- **The records**

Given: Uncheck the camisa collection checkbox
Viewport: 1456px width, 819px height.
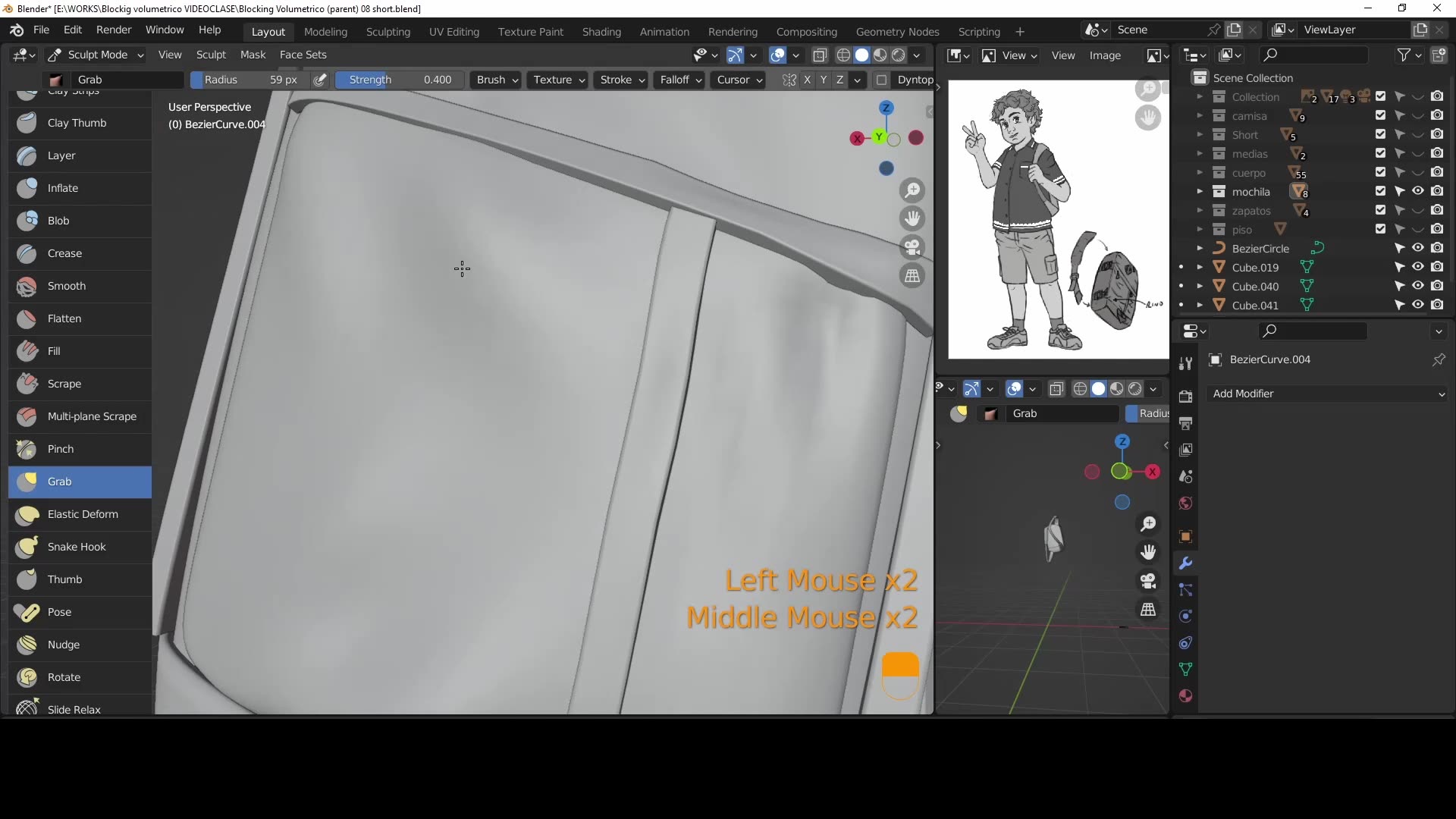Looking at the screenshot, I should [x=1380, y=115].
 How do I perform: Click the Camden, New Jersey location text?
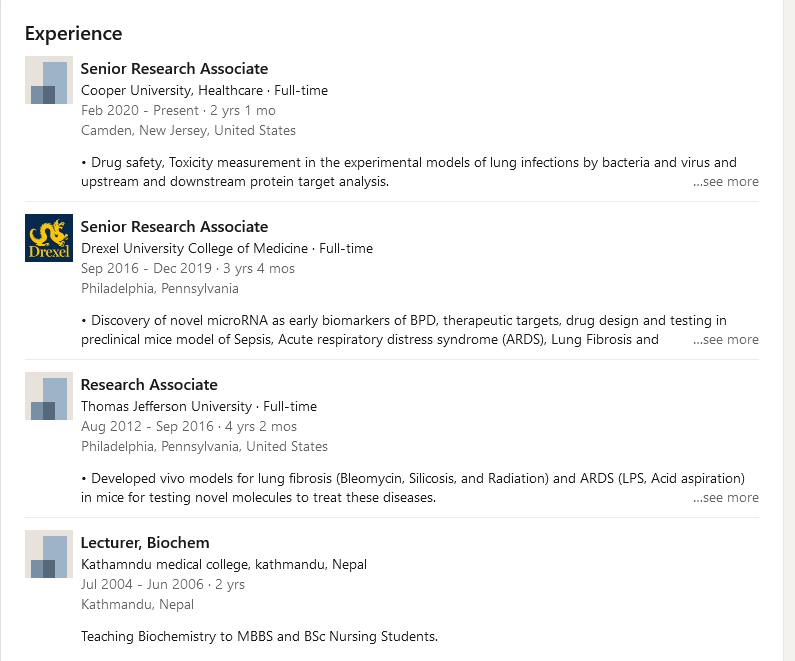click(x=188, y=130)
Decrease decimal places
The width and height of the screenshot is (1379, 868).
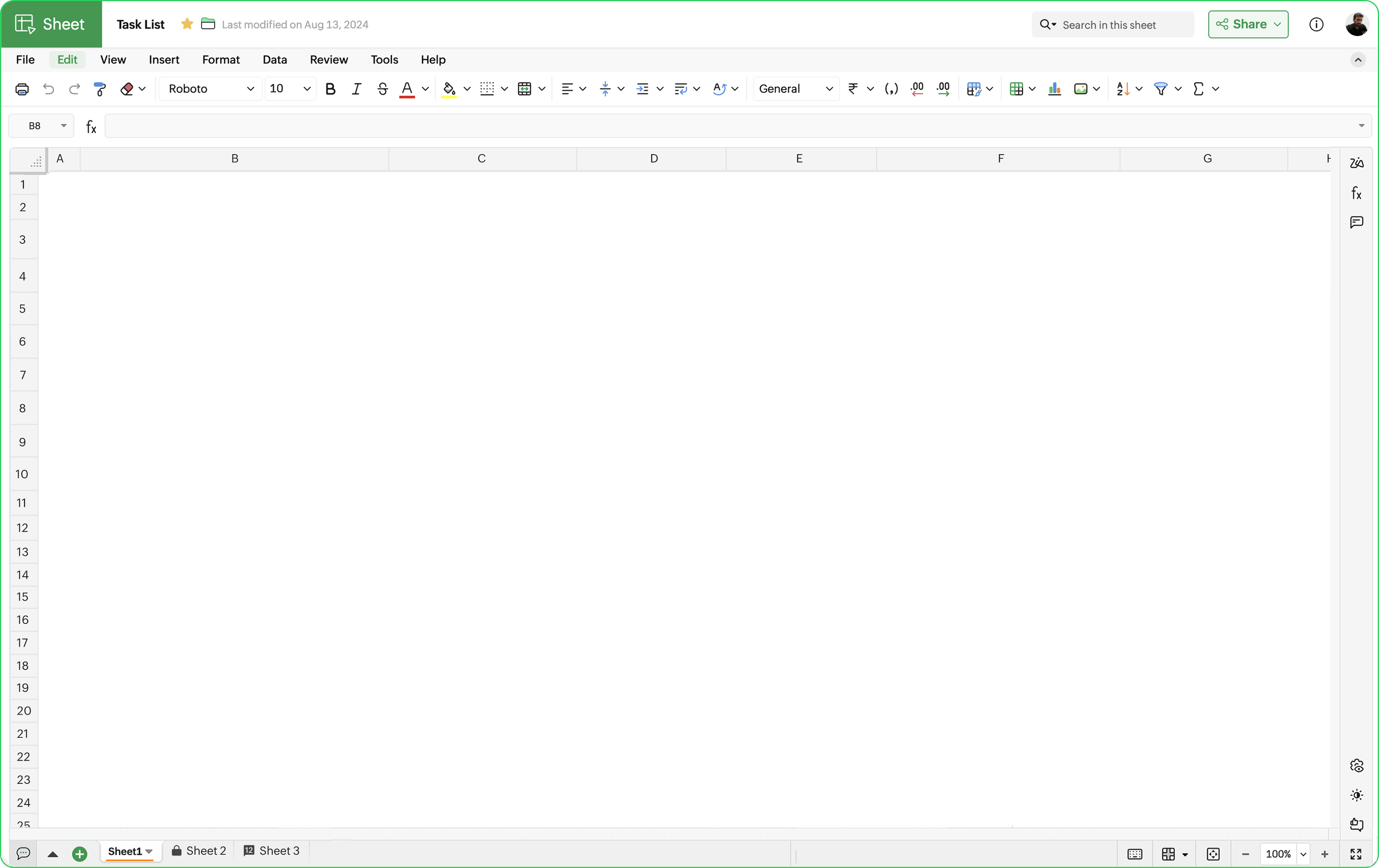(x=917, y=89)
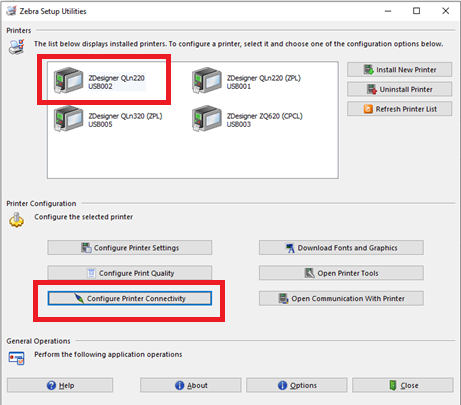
==
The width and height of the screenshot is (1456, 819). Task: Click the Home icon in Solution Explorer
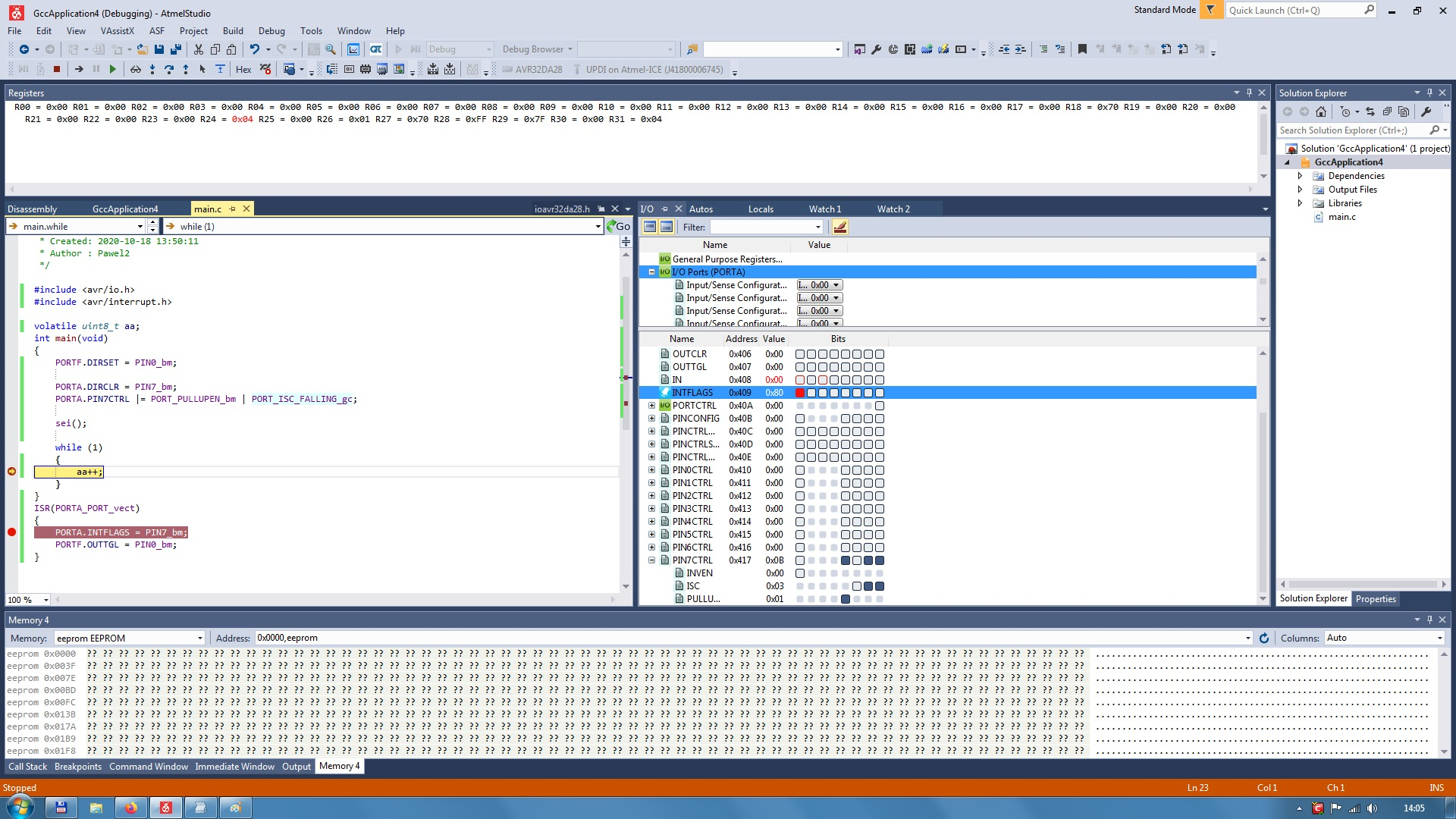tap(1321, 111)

- **Description of the task**
Rewrite the rows that begin at the line containing "The width and height of the screenshot is (1456, 819)." and end after the line containing "tap(1321, 111)", changing "Home icon" to "Settings icon" and keeping everything else the same. Leave the pictures out of your answer.

- **Exercise solution**
The width and height of the screenshot is (1456, 819). Task: Click the Settings icon in Solution Explorer
tap(1321, 111)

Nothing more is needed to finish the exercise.